Thursday 16 September 2010

Mac mouse acceleration and other curiosities

Couple of months ago I bought a mac mini (the previous, non-aluminium version) and I was a happy man, right until the point I connected all the peripherals and tried to setup my mouse speed and acceleration. The mouse was Logitech M705 Marathon Mouse. I immediately noticed that I couldn’t adjust the speed and acceleration to my liking using the OS X 10.6. My own preferences in Windows are very simple: no acceleration and somewhat high cursor speed. I did manage to get speed somewhat right but I still couldn’t adjust the acceleration which was horrible frankly. At medium/low speeds the cursor would hardly move, and when you move the mouse faster the cursor would just fly away. 

I was quite intrigued and I went to download and install Logitech own Mouse Control Center which only slightly solved the problem. But then again, I was quite cross at the time because I just can’t stand mouse cursor which doesn’t move with pixel perfect accuracy. You don’t see much doctors using ancient tools to operate do you? In any case, I was looking for some other solution, because, surely there must me some solution to the problem in the computer world because usually, there is one. But I was quite astonished to find out that there wasn’t. Well, there is one solution and that is to buy Microsoft’s mouse and use their drivers which have flat acceleration curve and as users say, it works perfectly. As I had my new Logitech I didn’t want to buy a new mouse.

I installed and uninstalled Steermouse, some additional mouse preferences, terminal hacks, USB Overdrive and some other stuff, but *none* gave me the simplicity and usability of no mouse acceleration. Eventually I returned to Logitech Mouse Control Center, which for me gives the least worst results. 

But I’m writing this because I accidentally found a way how to somewhat solve the problem and get exactly the same mouse acceleration and speed settings as you may have in Windows. Yes, you read that right, somewhat ;)
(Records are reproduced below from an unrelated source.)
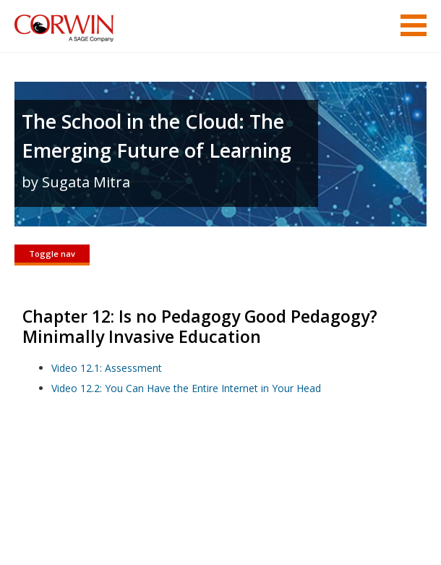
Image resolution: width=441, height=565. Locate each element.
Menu (414, 25)
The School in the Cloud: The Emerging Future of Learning (156, 135)
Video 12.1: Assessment (106, 368)
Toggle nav (52, 253)
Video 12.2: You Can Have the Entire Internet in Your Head (186, 388)
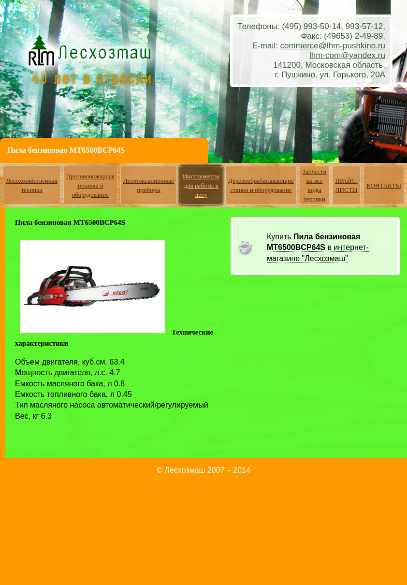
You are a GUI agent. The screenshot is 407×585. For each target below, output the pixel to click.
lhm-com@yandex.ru (347, 55)
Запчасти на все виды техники (315, 185)
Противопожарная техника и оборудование (90, 185)
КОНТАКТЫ (383, 185)
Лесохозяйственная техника (31, 185)
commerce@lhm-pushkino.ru (332, 45)
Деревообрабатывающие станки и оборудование (261, 185)
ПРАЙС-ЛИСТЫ (346, 185)
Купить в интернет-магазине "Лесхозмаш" (318, 248)
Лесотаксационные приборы (148, 185)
First you have to enable VNC on Mac and and then you have to connect with a VNC program (I use RealVNC). Then you get absolutely identical mouse cursor settings on a Mac, and at the same time you don’t need to use extra keyboard or mouse.
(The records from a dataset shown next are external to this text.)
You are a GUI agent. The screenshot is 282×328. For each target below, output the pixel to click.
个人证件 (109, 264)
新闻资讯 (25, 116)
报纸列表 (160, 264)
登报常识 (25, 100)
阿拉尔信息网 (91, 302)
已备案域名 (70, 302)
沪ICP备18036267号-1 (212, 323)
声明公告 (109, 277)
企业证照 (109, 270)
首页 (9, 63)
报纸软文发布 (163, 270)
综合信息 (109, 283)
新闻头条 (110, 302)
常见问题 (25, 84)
- “But hey Prosperous Poverty, we all know that doing anything remotely is slower that doing it locally. “

That is true but if you look at the screen of your mac, you will see that there is absolutely no slowdown caused by the remote control from the “remote” computer. But here comes the good part, if you connect mac to your windows monitor you can switch desktops with a press of a button (switch different source) and gain normal acceleration curve and a bigger pixel count on your mac (if your primary monitor was larger than mac one). Another thing you gain is that you can always control your Mac with VNC and that works quite well by itself.

Of course you can see the hole the size of a supertanker and that is the need for another computer for control and there is some unwieldiness with the monitor. By latter I mean that you must switch inputs on your main monitor or you can use the mac’s monitor which is probably a bit dislocated to your main computer’s keyboard + mouse.
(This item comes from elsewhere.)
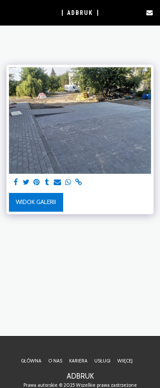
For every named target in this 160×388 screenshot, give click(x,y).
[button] (9, 12)
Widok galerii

In any case, I’m quite disappointed with the whole mouse acceleration issue on the mac, and I’m just hoping (probably in vain) for the problem to be solved. Trouble is, very few mac users consider it a problem, and that is because majority of new users probably have mac laptops (trackpads have ok curves) and the other users just don’t complain enough, or “they get used to it”. Yes, you can get used to take someone’s tooth out using a sledgehammer, but that’s not the point. If I ever knew about this problem I probably wouldn’t buy a trackpad-less mac.